- _TEXT_:
Tricks of the trade must give way to partnership

In the privacy of your own room, with no one prying into your innermost thoughts and feelings, what word best describes your real attitude towards your customers? Is it a denigratory term such as “punter”? Or “target”, perhaps? Or just that faceless, anonymous entity called a “consumer”?

In some cases, it may even be “king”, but here’s a thought. As we look towards a marketing future shaped by challenges such as globalisation and the emergence of digital TV, the Internet and e-commerce, the biggest challenge of all won’t lie in mastering new trends, tools or techniques, but within marketing’s very mindset: the assumptions marketers make about the nature of their relationship with customers.

A core assumption underlying most modern marketing is that it is an extraction industry. Just as mining and farming generate profits by extracting wealth from the natural resources given to us by nature, so does marketing. The difference is marketing’s natural resource is not rocks or soil but something we call “the market” and marketers have to maximise the money their companies can extract from this market: from customers.

Despite ubiquitous rhetoric to the contrary, most marketing still “concerns itself with the tricks and techniques of getting people to exchange their cash for their product”, as marketing guru Ted Levitt complained 40 years ago. “The customer is somebody ‘out there’ who, with proper cunning, can be separated from his loose change.”

Tomorrow’s movers and shakers in marketing will be those who transcend this extraction mentality. By avoiding the pitfalls it creates, they will discover new opportunities.

One major pitfall is the “us” and “them” barriers it sets up between marketers and their customers. Marketing is not something marketers do with their customers, but to them; for marketers’ purposes, not their customers’. Which obviates marketers’ endless quest for loyalty. As business strategist John Kay points out: “If we treat others in an instrumental and calculating way, they are likely to respond in an instrumental and calculating way.”

Indeed, according to Michael Lanning, a former McKinsey consultant, marketing rhetoric about discovering and meeting customers’ needs is often nothing more than narcissistic egotism in disguise.

- _STORED DATA_:

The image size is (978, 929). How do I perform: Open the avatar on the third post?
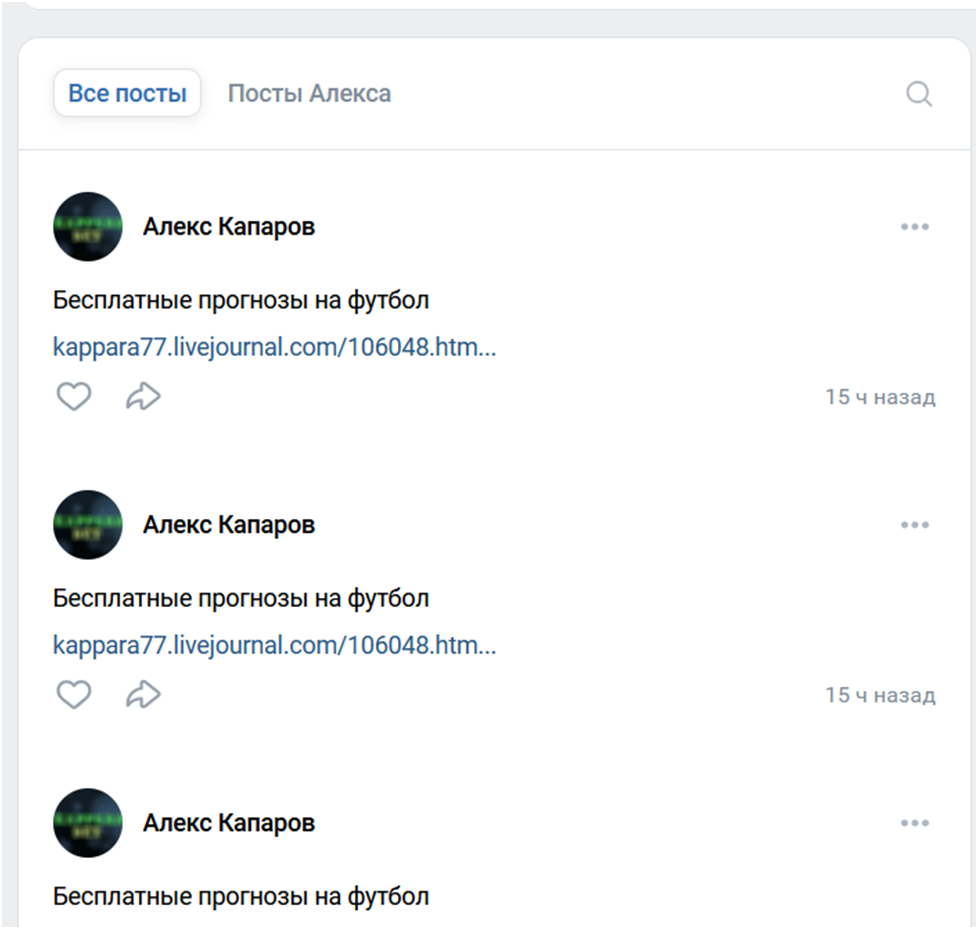tap(87, 822)
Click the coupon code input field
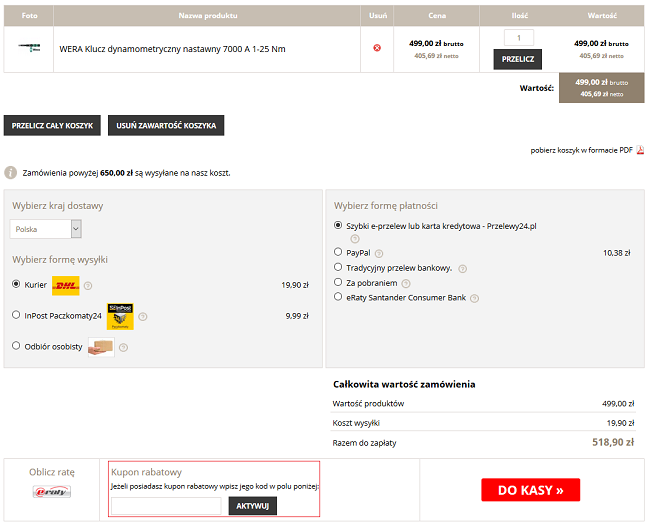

- _EXERCISE INSTRUCTIONS_:
1) Set down, word for word, the stretch of the marketing article from "One major pitfall" through "egotism in disguise.".
2) Resume the article on marketers' attitudes toward customers, beginning directly after its final sentence.

- _ANSWER LIST_:
1)
One major pitfall is the “us” and “them” barriers it sets up between marketers and their customers. Marketing is not something marketers do with their customers, but to them; for marketers’ purposes, not their customers’. Which obviates marketers’ endless quest for loyalty. As business strategist John Kay points out: “If we treat others in an instrumental and calculating way, they are likely to respond in an instrumental and calculating way.”

Indeed, according to Michael Lanning, a former McKinsey consultant, marketing rhetoric about discovering and meeting customers’ needs is often nothing more than narcissistic egotism in disguise.

2)
When marketers look outside the organisation to focus on customers, they do so only in so far as it helps to solve their own internally-driven problem: how to close a sale. Even when they crown customers king and declare “everything we do is driven by you”, all they are doing is staring into a “managerial mirror” framed by their circumstances and their objectives.

Marketing’s customer-focused rhetoric, he argues in his new book Delivering Profitable Value, “only amounts to asking the customer to hold the mirror for us while we continue to gaze into it”. And because “thoroughly self-absorbed egotists can only understand relationships in terms of themselves… [they] fail in many relationships and can’t understand why”.

These are hardly flattering descriptions and seem a tad unfair. After all, how are companies supposed to survive without “separating loose change from their customers”? And how better to do this than by meeting customers’ needs better than anybody else? Marketers may seek to maximise the revenues they glean from their customers, but the way they do it actually benefits these customers.

Nevertheless an alternative mindset is emerging, although it is still articulated in a number of different ways. In his book “Customer Intimacy”, Fred Wiersema, co-author of “The Discipline of Market Leaders”, exhorts marketers to “abandon the old us-versus-them mindset to embrace a single common insight” – of the mutual benefits generated by “the co-operative pursuit of results”.

Likewise, hi-tech marketing guru Regis McKenna asks marketers to “treat customers like partners”, while Michael Dell, founder of Dell computers, focuses on what he calls information partnerships. By making it possible for suppliers to share openly critical business information with customers, the Internet will “transform economic value”, he says.

“A manufacturer will no longer be able to afford to treat a supplier like a vendor from whom every last ounce of cost-saving must be wrung. Nor can a customer be treated simply as a market for products and services at the best possible price,” he writes in The Economist’s World in 1999. “Instead, both suppliers and customers will come to be treated as information partners, jointly looking for ways to improve efficiency across the entire spectrum of the value chain, not just in their respective businesses.”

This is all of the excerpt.